[Dataset excerpts]
▶

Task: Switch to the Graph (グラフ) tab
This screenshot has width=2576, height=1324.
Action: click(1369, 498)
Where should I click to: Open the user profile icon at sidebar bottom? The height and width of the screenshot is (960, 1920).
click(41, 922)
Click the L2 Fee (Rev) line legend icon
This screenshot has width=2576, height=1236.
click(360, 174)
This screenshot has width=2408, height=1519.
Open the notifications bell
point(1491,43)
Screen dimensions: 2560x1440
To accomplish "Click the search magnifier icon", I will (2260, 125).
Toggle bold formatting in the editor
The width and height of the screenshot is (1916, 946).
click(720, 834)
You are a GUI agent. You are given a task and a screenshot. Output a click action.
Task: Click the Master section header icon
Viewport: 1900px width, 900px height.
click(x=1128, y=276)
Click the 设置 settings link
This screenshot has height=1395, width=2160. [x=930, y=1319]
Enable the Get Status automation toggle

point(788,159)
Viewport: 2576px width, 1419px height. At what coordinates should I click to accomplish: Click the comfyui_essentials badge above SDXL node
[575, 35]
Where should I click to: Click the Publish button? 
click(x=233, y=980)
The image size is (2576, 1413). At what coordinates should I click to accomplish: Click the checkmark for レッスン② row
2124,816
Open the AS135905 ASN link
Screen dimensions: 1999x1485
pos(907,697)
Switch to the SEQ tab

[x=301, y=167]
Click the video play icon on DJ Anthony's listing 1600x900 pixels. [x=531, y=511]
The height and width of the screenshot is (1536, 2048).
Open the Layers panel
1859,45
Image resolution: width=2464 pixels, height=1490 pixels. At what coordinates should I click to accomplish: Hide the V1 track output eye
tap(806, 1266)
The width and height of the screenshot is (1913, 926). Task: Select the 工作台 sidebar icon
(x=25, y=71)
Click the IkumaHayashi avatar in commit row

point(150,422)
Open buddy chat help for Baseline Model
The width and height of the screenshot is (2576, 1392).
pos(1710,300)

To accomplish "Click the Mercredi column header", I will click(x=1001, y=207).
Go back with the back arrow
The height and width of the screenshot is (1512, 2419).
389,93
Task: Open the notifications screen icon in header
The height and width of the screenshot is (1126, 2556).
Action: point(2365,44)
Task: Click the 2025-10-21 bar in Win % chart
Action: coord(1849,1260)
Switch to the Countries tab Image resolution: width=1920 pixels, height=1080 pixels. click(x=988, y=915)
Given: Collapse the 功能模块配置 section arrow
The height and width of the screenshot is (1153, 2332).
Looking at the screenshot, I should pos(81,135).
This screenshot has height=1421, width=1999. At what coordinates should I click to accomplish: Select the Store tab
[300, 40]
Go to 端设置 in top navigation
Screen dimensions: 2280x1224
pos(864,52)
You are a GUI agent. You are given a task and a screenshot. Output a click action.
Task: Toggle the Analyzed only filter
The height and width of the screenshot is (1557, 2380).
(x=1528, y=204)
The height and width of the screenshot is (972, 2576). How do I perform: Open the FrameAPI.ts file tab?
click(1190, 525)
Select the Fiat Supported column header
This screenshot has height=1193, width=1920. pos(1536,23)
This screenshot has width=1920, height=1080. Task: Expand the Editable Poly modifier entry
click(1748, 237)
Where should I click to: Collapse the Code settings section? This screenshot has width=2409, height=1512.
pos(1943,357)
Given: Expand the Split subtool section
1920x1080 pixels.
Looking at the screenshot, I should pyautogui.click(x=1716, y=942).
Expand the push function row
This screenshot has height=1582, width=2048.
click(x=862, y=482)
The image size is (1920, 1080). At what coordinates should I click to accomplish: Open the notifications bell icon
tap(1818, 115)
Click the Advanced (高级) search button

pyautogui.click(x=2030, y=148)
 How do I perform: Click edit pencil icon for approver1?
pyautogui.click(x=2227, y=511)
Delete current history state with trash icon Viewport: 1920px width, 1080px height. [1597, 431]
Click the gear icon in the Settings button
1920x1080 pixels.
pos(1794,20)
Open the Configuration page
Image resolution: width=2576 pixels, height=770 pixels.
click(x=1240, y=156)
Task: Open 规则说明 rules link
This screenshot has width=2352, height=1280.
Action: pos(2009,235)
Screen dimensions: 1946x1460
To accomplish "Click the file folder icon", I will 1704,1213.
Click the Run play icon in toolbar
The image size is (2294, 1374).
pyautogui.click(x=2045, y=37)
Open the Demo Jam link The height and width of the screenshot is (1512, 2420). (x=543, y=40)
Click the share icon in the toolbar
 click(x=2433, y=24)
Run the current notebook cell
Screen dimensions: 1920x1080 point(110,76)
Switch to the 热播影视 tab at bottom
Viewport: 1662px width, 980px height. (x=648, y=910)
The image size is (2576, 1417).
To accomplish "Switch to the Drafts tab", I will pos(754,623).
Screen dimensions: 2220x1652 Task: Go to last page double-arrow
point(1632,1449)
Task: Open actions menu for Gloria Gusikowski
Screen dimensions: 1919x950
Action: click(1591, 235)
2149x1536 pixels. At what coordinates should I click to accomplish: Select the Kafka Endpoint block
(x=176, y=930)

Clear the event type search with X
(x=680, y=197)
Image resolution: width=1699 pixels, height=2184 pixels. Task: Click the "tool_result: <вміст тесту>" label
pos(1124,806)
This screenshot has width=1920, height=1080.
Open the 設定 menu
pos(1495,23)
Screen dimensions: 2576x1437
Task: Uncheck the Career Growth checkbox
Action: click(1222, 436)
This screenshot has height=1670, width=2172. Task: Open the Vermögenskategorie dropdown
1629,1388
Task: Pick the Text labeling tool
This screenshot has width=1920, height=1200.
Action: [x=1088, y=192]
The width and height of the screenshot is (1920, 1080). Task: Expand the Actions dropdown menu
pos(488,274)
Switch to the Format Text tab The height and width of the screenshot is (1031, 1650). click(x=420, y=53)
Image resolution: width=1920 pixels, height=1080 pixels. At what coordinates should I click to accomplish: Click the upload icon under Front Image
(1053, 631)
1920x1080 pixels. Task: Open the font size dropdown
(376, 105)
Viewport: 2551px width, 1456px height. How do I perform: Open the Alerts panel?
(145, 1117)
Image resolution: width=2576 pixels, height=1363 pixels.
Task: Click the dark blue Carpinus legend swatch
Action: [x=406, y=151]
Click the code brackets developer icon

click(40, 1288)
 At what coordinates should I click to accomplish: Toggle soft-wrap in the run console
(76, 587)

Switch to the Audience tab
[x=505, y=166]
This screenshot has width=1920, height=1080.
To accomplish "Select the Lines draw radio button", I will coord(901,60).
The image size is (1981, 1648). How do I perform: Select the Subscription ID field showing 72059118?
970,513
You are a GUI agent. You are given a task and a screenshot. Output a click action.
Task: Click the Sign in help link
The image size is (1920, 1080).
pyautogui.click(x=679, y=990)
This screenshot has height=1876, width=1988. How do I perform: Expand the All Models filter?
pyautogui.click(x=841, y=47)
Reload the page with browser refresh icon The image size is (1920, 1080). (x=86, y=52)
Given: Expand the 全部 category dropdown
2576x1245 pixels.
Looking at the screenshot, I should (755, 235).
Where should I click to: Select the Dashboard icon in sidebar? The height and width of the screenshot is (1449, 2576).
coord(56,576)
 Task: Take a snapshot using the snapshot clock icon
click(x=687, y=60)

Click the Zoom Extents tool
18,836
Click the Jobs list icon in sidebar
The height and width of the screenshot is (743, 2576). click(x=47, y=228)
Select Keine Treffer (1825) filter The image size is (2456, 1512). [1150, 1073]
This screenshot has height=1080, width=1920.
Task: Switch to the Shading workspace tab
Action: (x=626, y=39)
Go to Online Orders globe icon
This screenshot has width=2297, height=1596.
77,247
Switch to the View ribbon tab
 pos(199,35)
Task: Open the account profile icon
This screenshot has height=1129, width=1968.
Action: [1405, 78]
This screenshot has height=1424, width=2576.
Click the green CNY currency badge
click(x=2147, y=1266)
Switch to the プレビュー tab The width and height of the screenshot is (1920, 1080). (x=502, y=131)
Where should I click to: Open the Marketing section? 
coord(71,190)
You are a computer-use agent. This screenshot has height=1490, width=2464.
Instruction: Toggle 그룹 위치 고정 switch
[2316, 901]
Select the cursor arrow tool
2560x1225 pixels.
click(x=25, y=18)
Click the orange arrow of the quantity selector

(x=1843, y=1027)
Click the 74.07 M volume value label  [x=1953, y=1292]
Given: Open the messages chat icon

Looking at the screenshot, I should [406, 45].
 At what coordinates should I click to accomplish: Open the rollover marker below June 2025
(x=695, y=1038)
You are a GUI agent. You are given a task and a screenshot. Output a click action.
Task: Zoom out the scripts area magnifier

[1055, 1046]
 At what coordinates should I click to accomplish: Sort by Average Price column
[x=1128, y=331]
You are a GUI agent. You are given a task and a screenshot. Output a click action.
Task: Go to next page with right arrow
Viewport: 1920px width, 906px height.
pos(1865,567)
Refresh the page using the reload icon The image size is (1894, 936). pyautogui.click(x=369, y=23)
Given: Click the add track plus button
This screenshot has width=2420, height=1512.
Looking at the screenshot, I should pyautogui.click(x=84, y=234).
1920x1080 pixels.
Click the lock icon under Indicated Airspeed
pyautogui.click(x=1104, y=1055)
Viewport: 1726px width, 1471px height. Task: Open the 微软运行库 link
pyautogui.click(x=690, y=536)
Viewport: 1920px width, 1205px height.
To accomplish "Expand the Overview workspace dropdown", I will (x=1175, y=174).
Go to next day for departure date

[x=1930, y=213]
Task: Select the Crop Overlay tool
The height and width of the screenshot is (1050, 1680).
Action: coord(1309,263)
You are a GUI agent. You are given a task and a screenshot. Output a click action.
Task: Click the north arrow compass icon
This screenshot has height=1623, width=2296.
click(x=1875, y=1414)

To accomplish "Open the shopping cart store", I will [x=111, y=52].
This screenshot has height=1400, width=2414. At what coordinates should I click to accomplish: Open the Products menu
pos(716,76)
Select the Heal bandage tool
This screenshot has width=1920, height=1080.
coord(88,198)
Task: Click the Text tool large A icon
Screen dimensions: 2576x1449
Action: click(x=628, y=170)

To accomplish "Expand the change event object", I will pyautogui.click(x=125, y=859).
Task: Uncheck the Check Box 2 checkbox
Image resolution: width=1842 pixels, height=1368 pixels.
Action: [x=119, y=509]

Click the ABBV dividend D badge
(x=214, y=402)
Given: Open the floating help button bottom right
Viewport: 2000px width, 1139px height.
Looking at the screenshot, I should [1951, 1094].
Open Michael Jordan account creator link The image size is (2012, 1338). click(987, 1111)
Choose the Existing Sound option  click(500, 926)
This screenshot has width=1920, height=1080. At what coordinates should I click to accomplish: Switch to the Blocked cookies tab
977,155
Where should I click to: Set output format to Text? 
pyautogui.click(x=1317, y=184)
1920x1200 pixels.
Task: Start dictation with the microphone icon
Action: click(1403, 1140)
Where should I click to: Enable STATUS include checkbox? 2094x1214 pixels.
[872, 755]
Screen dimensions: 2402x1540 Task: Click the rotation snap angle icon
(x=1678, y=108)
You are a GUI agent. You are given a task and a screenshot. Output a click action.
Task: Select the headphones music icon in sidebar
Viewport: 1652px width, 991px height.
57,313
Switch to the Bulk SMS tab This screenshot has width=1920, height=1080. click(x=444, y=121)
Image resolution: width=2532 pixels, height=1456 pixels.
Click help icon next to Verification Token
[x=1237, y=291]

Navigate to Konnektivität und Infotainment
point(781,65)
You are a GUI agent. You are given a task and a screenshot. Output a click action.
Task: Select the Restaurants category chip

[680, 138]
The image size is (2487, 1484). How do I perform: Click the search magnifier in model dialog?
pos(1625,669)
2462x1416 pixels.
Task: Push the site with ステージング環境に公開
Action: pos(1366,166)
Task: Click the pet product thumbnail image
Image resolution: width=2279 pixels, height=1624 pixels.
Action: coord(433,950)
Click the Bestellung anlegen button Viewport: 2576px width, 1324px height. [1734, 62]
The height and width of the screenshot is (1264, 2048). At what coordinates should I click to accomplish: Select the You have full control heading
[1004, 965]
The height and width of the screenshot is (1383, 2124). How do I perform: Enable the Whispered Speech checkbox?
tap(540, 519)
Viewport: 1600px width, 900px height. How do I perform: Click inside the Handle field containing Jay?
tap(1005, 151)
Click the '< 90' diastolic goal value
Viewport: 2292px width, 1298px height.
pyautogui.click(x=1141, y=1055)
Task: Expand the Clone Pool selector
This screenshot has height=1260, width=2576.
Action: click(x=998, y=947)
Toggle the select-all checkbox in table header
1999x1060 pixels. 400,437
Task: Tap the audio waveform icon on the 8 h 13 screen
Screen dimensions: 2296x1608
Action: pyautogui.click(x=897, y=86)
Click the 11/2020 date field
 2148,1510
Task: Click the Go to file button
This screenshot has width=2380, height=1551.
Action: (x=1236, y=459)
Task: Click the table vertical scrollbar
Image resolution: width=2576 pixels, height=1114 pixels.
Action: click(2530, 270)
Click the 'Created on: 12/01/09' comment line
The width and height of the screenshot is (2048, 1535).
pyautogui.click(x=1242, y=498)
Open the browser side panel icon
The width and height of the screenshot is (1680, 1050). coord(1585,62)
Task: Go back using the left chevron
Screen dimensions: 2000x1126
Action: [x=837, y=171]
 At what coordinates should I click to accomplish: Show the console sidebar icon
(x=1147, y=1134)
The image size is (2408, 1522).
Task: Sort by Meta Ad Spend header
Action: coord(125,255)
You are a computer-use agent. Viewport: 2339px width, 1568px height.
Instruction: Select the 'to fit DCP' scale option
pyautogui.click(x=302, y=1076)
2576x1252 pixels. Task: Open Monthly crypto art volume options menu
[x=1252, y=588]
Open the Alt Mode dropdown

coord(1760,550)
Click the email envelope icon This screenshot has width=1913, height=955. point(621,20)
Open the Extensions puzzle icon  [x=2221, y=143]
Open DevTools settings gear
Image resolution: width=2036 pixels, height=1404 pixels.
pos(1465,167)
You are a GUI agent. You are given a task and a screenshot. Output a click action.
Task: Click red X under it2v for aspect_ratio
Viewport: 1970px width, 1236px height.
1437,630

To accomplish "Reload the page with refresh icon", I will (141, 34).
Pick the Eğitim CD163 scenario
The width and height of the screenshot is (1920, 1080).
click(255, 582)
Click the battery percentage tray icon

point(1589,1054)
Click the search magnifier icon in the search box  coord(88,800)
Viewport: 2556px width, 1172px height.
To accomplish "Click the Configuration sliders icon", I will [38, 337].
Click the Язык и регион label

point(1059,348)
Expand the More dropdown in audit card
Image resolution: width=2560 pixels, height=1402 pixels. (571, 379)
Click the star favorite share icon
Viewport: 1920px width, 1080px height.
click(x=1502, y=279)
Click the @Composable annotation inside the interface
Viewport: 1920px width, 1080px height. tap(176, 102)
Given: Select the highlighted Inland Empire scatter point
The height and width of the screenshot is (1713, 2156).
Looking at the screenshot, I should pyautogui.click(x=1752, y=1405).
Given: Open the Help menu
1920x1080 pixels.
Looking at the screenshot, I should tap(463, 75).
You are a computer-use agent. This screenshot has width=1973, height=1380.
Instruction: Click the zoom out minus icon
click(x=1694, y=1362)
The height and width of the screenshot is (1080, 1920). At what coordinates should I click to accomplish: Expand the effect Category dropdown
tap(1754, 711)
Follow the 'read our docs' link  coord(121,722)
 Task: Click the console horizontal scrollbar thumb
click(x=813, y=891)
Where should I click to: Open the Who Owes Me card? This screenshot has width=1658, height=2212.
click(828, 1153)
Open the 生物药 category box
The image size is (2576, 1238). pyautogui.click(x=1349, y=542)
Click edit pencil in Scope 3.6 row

◀

▶ _WORK ORDER_: Every line from the line containing "The image size is (2487, 1484)." through the line containing "Task: Click the Go to file button" in the records above must be retyped exactly. Leave out the rest.

▶ _SOLUTION BELOW_:
The image size is (2487, 1484). How do I perform: Click the search magnifier in model dialog?
pos(1625,669)
2462x1416 pixels.
Task: Push the site with ステージング環境に公開
Action: pos(1366,166)
Task: Click the pet product thumbnail image
Image resolution: width=2279 pixels, height=1624 pixels.
Action: coord(433,950)
Click the Bestellung anlegen button Viewport: 2576px width, 1324px height. [1734, 62]
The height and width of the screenshot is (1264, 2048). At what coordinates should I click to accomplish: Select the You have full control heading
[1004, 965]
The height and width of the screenshot is (1383, 2124). How do I perform: Enable the Whispered Speech checkbox?
tap(540, 519)
Viewport: 1600px width, 900px height. How do I perform: Click inside the Handle field containing Jay?
tap(1005, 151)
Click the '< 90' diastolic goal value
Viewport: 2292px width, 1298px height.
pyautogui.click(x=1141, y=1055)
Task: Expand the Clone Pool selector
This screenshot has height=1260, width=2576.
Action: click(x=998, y=947)
Toggle the select-all checkbox in table header
1999x1060 pixels. 400,437
Task: Tap the audio waveform icon on the 8 h 13 screen
Screen dimensions: 2296x1608
Action: pyautogui.click(x=897, y=86)
Click the 11/2020 date field
 2148,1510
Task: Click the Go to file button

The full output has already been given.